The 55-minute tour pointed out the eight oldest surviving campus buildings. These buildings were Civil War era structures owned by the city and functioned as an orphanage and reform school called the House of Refuge. The oldest of the eight is Gardiner Hall, built in 1872.
While going around, Owen energetically pointed out other interesting pieces of history.
For example, have you ever wondered why the main campus is called Belknap campus?
“William Belknap was a member of our Trustees in World War I. He bought a farm out in the Douglass Loop area and that was where the University was going to move its new campus to,” Owen said.
In 1925 a $1 million dollar bond issue was eventually passed, this time promising $100 thousand for African-American higher education. “We sold the farm and used the money to buy this campus which we named after him for buying the farm for the suburban campus,” Owen said.
Grawemeyer Hall was the first building built in 1927.
Another example is Miller IT was once the Student Center up until 1990.
“It housed cafeterias, a faculty dining club, bookstores and all kinds of activity spaces for students. It was even supposed to include a bowling alley, but it was never built,” Owen said.
The Honors Overseers house along First Street Walk is also the only surviving house from 1870. It was part of the original neighborhood that the University acquired when it was expanding.

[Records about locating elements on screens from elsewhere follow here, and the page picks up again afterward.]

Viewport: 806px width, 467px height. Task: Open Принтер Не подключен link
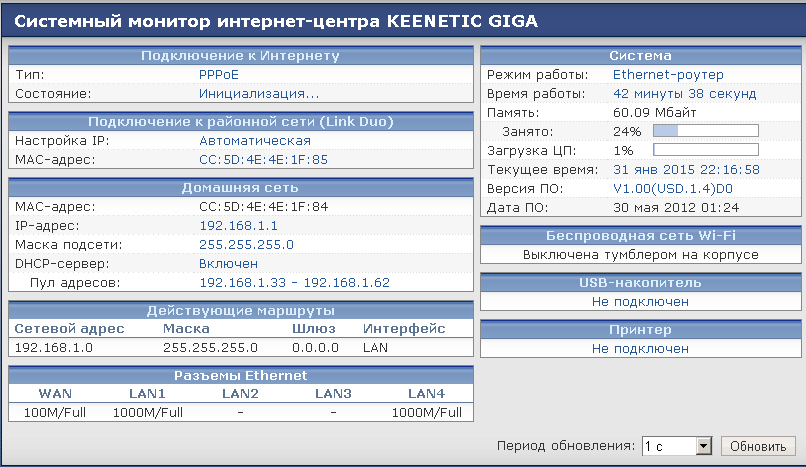(x=640, y=349)
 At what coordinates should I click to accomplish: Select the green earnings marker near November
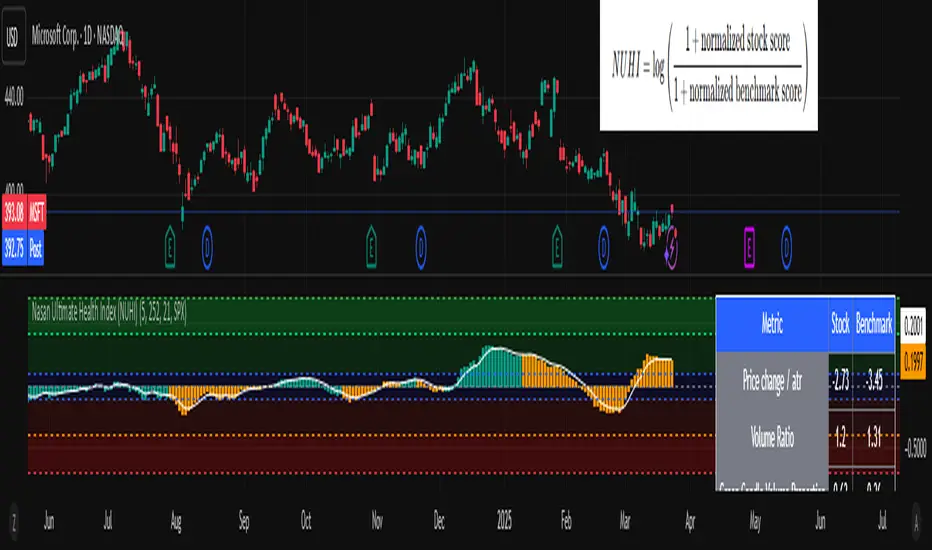(x=371, y=247)
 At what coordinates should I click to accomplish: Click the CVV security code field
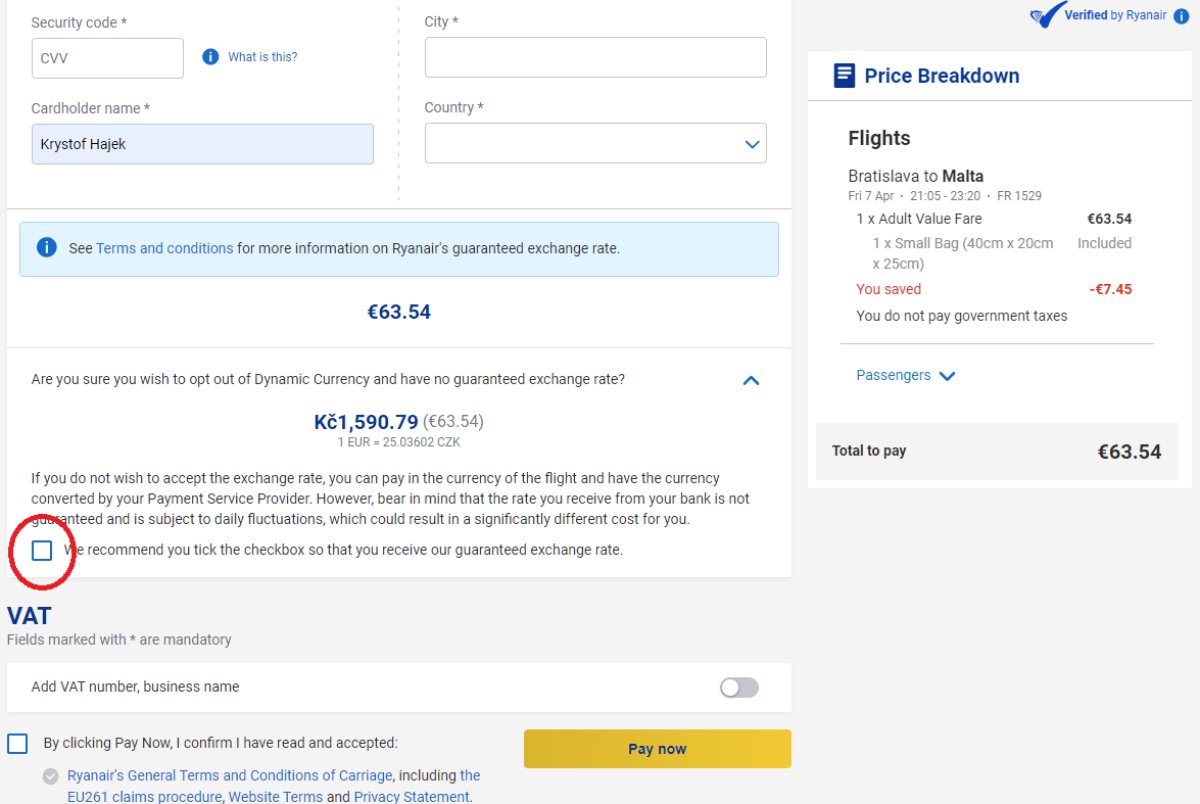(107, 57)
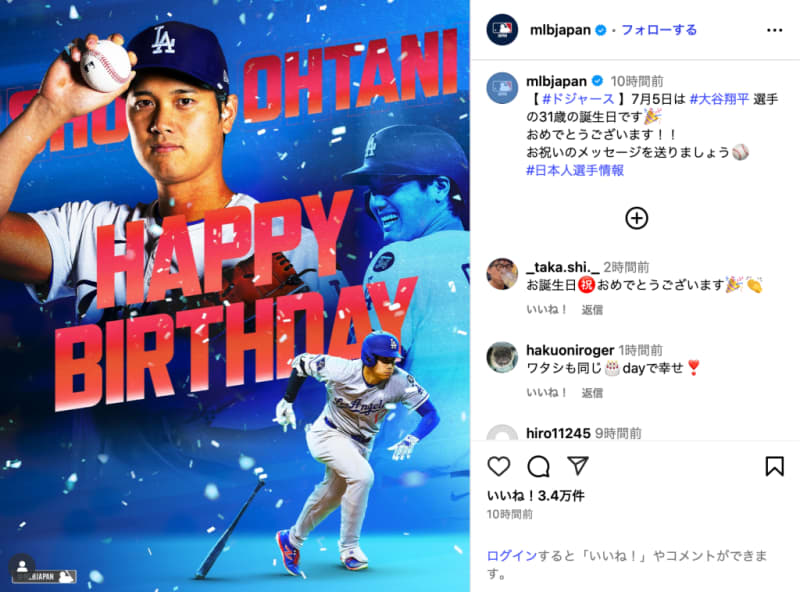Reply to hakuoniroger comment via 返信
This screenshot has width=800, height=592.
pyautogui.click(x=592, y=392)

As Owen concluded his tour he reminded the group that this campus is more than just a gathering of buildings where people learn or research.
“This campus is a destination. It’s Tree Campus USA because of the way we care for our trees. It’s a place for the exhibit of modern sculpture, the place for water features, the place where people come just because it is a warm, relaxing place,” said Owen.
Owen next walking tour is Friday, March 29 at noon. It starts outside Ekstrom Library on the side facing Bingham Humanities.